OKLAHOMA CITY (AP) -- The murder trial for Oklahoma City bombing conspirator Terry Nichols will be held in the southeast Oklahoma city of McAlester, a state judge decided Monday.
Nichols trial is to start on March 1.
District Judge Steven Taylor decided to move the trial out of Oklahoma County because of extensive pretrial publicity. Nichols' defense attorneys had asked that it be moved out of state, and state prosecutors wanted it held in a county closer to Oklahoma City.
McAlester, a city of about 16,000 people, is about 130 miles southeast of Oklahoma City. It is the location of Taylor's home court.
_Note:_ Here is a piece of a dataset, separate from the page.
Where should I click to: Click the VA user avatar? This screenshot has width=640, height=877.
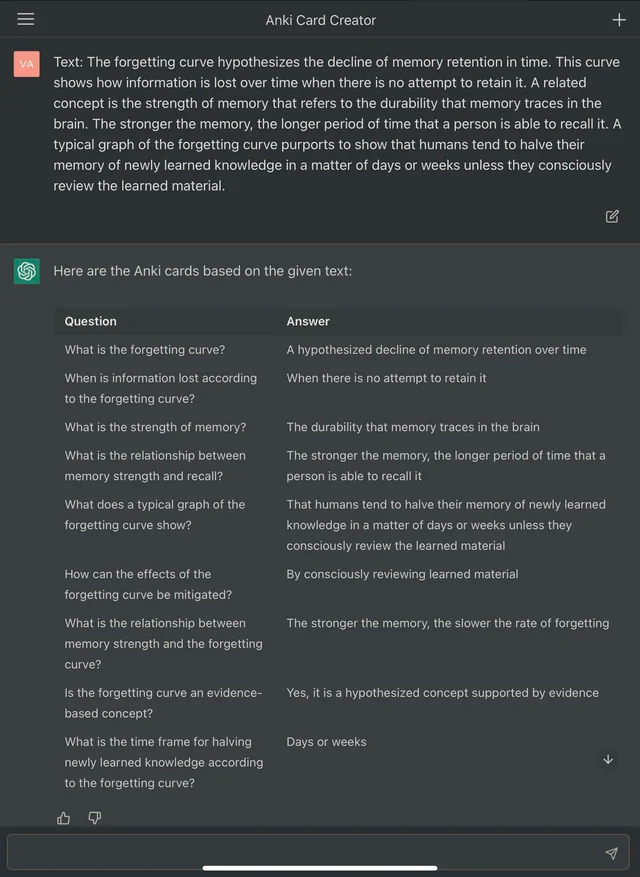tap(27, 64)
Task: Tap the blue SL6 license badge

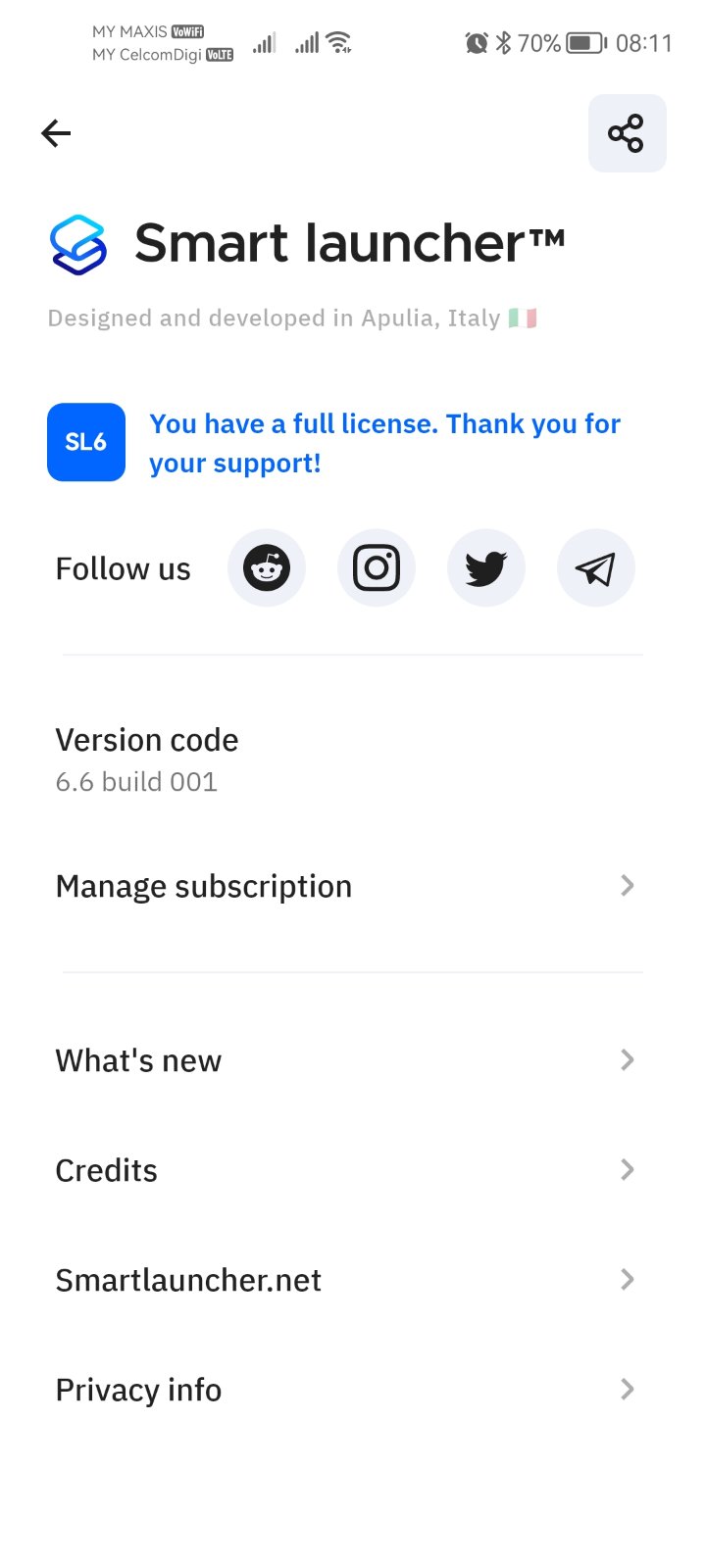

In a statement, Oklahoma County District Attorney Wes Lane said he agreed with Nichols' defense attorneys that Nichols' jury should not be picked in Oklahoma County.
"We are confident as is the trial judge that a fair and impartial jury can be found with the good folks around the McAlester area," Lane said.
Nichols' lead defense attorney, Brian Hermanson, declined comment, citing a gag order.
Nichols was convicted of federal bombing charges and sentenced to life in prison following a trial that was moved from Oklahoma City to Denver in 1996 by U.S. District Judge Richard Matsch. His federal conviction was for the death of eight federal agents.
Nichols, 48, faces 161 state counts of first-degree murder for the other victims of the April 19, 1995, bombing of the Alfred P. Murrah Federal Building. One of the victims included in the state charges was a fetus whose mother was killed in the blast.
Prosecutors are seeking the death penalty.
Taylor has denied Nichols' request to dismiss the charges. Defense attorneys alleged that pretrial publicity about the bombing and Nichols' federal conviction made it impossible to find a fair and impartial jury anywhere in the state.
Taylor has said that extensive pretrial publicity about Nichols and the state murder charges will make it more difficult to pick a jury. He said Nichols will not be tried if he is unable to find 12 jurors and six alternate jurors who can be fair and impartial in the case.
Nichols was at home in Kansas the day the bomb exploded. But authorities allege he helped co-defendant Timothy McVeigh pack the bomb inside a Ryder truck the day before the bombing.
McVeigh was convicted on federal murder charges and was executed in June 2001.
Taylor was appointed by the Oklahoma Supreme Court to hear the case.